Walking human history
Paul Salopek is engaged in an extraordinary journalistic exercise: a seven-year, 48 000km walk to trace the human evolutionary path out of Africa down to the tip of South America.
A Pulitzer Prize-winning journalist, Paul started his journey in Ethiopia in Africa's Rift Valley in January 2013, where the fossil record and DNA markers suggest that humans started heading out of Africa into Eurasia, some 50 000 to 70 000 years ago. Two years later, he has just entered Georgia.
Paul has called it an exercise in "slow journalism".
All along the way, he has been writing the stories of the people he has met, providing a very contemporary record of the hardships humankind still faces – from the many Syrian refugees he has encountered along the way to persecuted minorities, like the Alevi, an Islamic sect, one of whose members kindly offered to take care of his mule when he found he could not take it across the border between Turkey and Georgia.
When he first set off in January 2013, Paul described his planned route thus: "Pushed by population pressure or lured on by favourable climate shifts, some early wayfarers plodded west into Europe and probably wiped out the Neanderthals. Others turned right into Eurasia. That will be my route. (I don’t have sufficient knee longevity to add Europe to the schedule.

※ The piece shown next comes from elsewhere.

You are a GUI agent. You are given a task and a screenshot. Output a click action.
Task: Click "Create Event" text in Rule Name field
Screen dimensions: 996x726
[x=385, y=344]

As for Oceania, which humans reached by boat 50 000 years ago: I can barely dog paddle.)
"From the Middle East I’ll follow the ghostly tracks of ancient migrations through Central Asia to China, then angle northward into Arctic Siberia, from where I’ll take passage by ship to Alaska ... Finally, I’ll hike down the length of the Americas to Tierra del Fuego, the gale-whipped tip of South America where we at last ran out of continents, and where a callow 23-year-old named Charles Darwin began igniting this entire chain of rediscovery in the 1830s."